- Born: December 8, 1938 (age 87) Logansport, Indiana, U.S.
- Other name: Robert W. Julian
- Occupations: Numismatist, author
- Years active: 1960-present
- Known for: Columnist, author

= R.W. Julian =

American numismatist, researcher and author (born 1938)

Robert W. "R.W." Julian (born December 8, 1938) is an American numismatist, author, and researcher.

==Education and career==
Julian was educated at Purdue University, where he received a bachelor's and master's degree. He spent close to 30 years as a teacher before retiring in 1994.

Julian began collecting coins in 1949 and began his writing career in 1960. He has written for numerous numismatic publications, including Numismatic News, COINage, and Coins.
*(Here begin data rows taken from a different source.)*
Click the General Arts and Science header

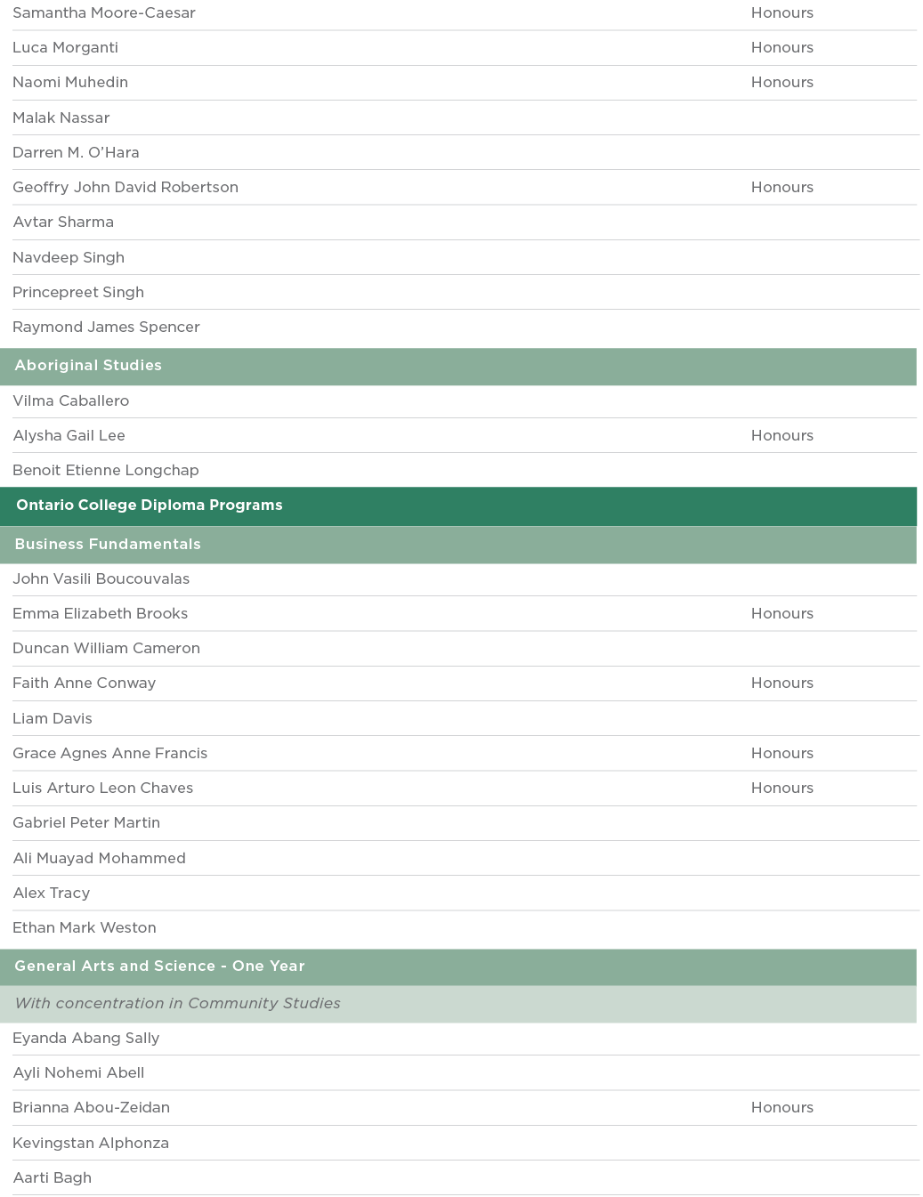(159, 966)
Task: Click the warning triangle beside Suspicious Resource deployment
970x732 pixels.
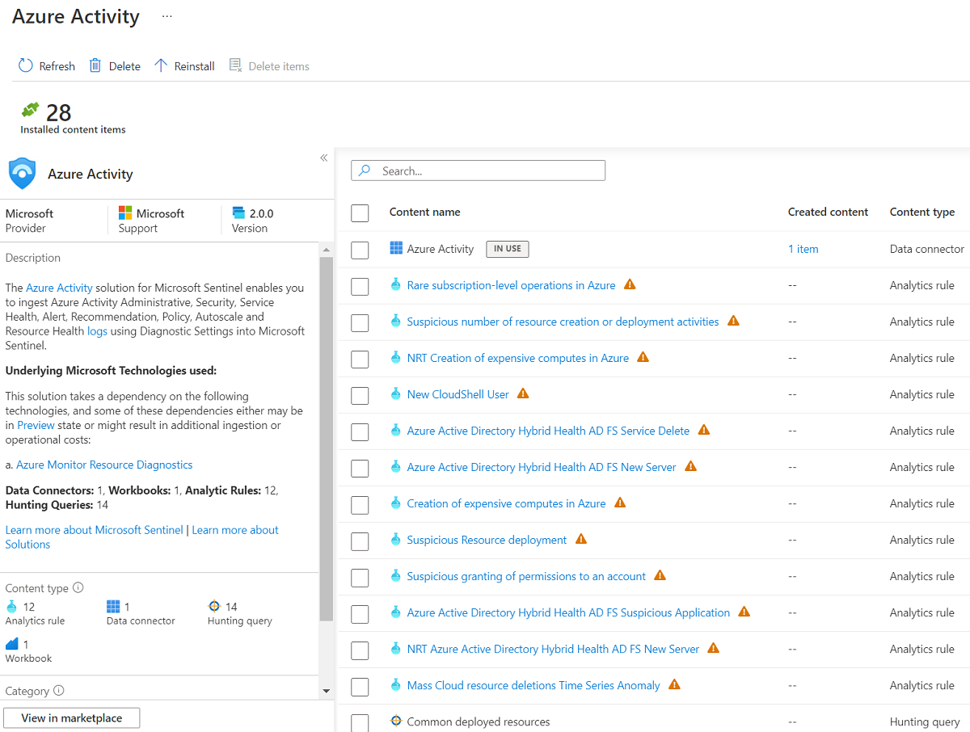Action: pos(581,540)
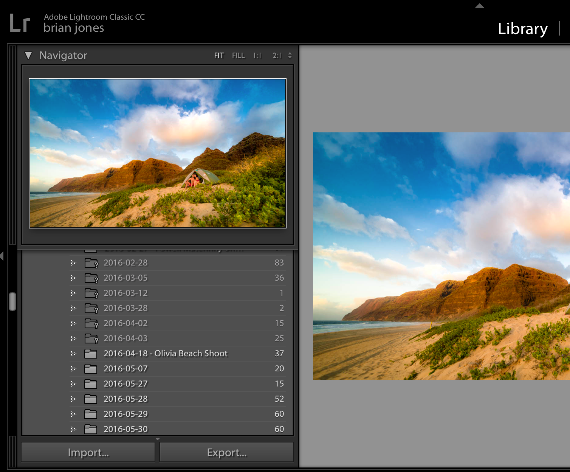Click the folder icon beside 2016-05-07

[x=91, y=369]
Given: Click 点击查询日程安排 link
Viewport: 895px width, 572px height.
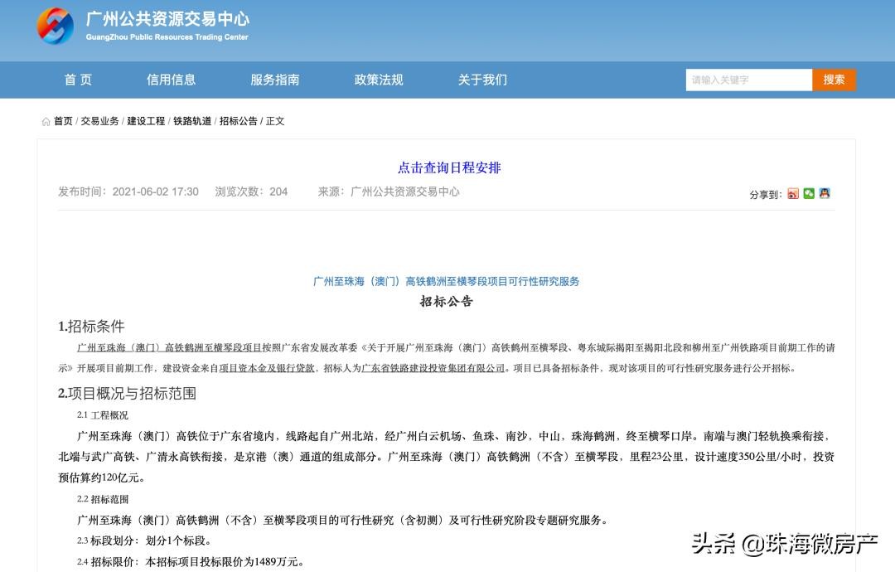Looking at the screenshot, I should coord(449,167).
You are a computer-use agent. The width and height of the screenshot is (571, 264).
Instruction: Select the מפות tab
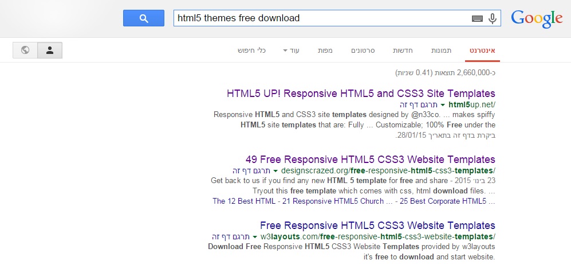click(326, 51)
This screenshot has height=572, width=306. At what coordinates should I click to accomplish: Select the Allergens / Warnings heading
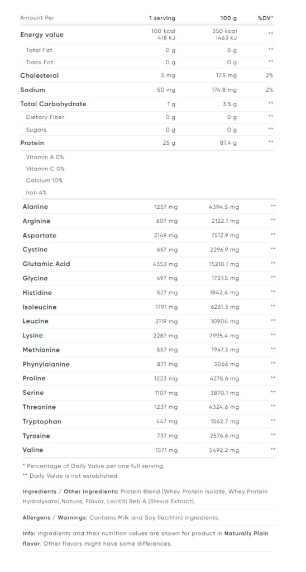[55, 517]
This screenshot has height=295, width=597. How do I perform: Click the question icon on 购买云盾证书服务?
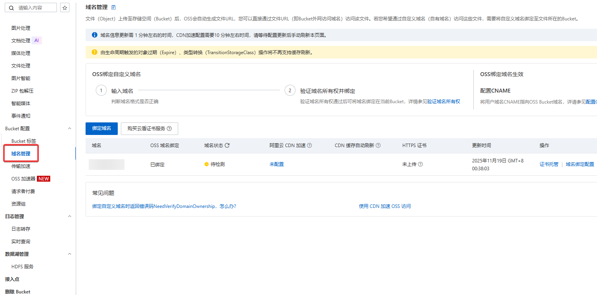pyautogui.click(x=170, y=128)
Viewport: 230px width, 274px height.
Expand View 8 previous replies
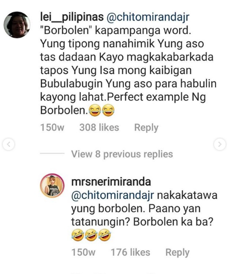[x=122, y=154]
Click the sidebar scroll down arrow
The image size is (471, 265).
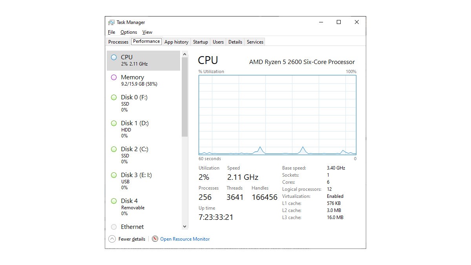185,226
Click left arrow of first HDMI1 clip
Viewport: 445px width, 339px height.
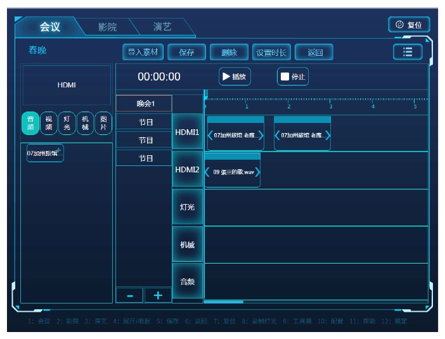tap(210, 136)
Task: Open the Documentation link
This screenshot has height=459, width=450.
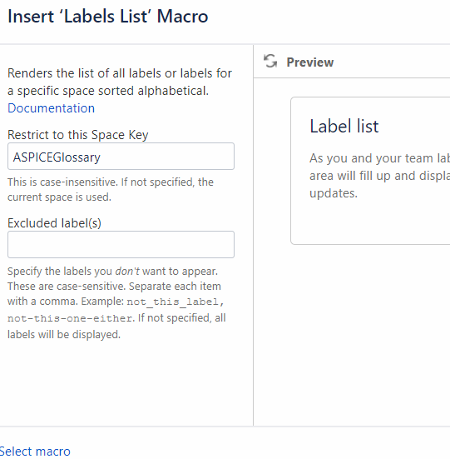Action: (51, 108)
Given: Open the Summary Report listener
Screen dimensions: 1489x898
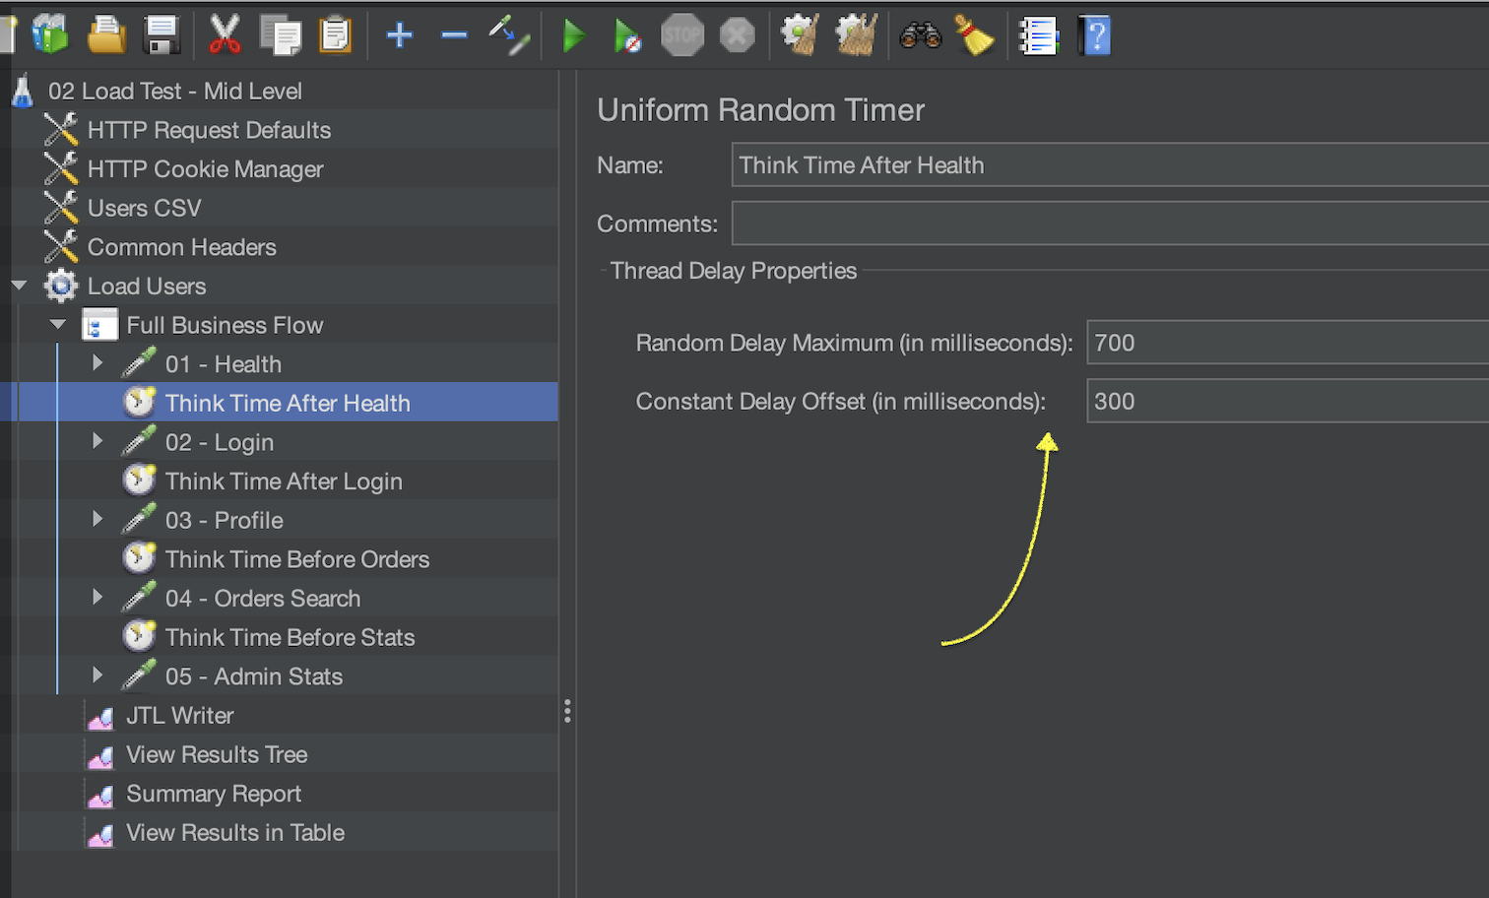Looking at the screenshot, I should 214,794.
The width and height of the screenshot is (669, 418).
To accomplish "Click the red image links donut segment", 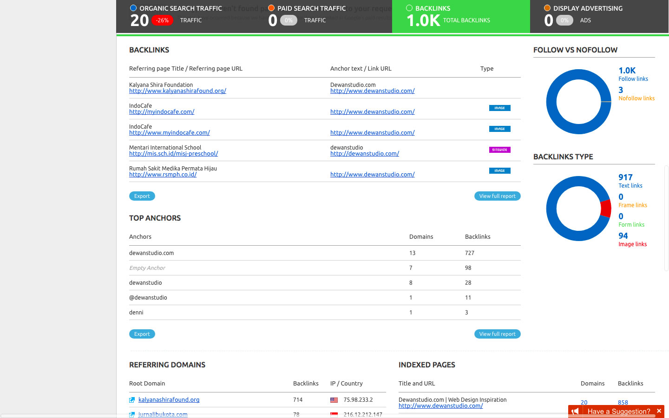I will coord(605,209).
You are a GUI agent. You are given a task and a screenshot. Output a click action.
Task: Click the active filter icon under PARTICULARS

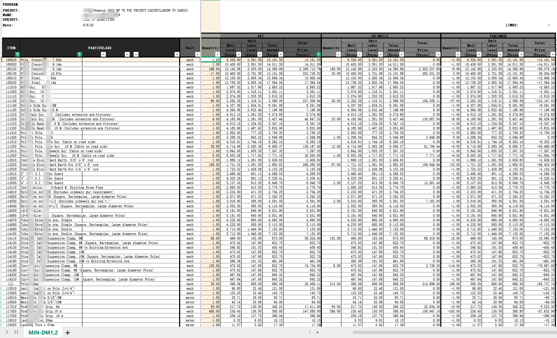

He has contributed over 1,300 individual articles on numismatics during his career.

During his career he has written several books, including: Medals of the United States Mint, The First Century, 1792–1892 (1977); From Rus to Revolution; Russian Coins Through A Thousand Years (1988); Medals of the U.S. Assay Commission, 1860–1977 (1989); and Russian Silver Coinage, 1796–1917 (1993).

Between 1977 and 1981, Julian released a series of five satirical medals in bronze and silver.

Julian is also an accomplished researcher who has extensively studied the history of the United States Mint and its records. He has contributed various articles to The Numismatist detailing Mint expense reports from the 1800s, and has written extensively on the early Mint's practice of using dies long past their date. (For example, although there are 1823-dated large cents, only proofs were actually struck in that year; all circulation-strike 1823 cents were actually struck from prepared dies in 1824).

==Awards and honors==
Julian has won several awards for his writing career, including the Burnett Anderson Memorial Award in 2002, and was elected to the American Numismatic Association Hall of Fame in 1998. He was named the ANA's Numismatist of the Year in 2012.

In 2021 and 2024, Julian was named one of Coin Worlds Most Influential People in Numismatics (1960–2020).

In 2025, Julian was awarded the ANA's Lifetime Achievement Award.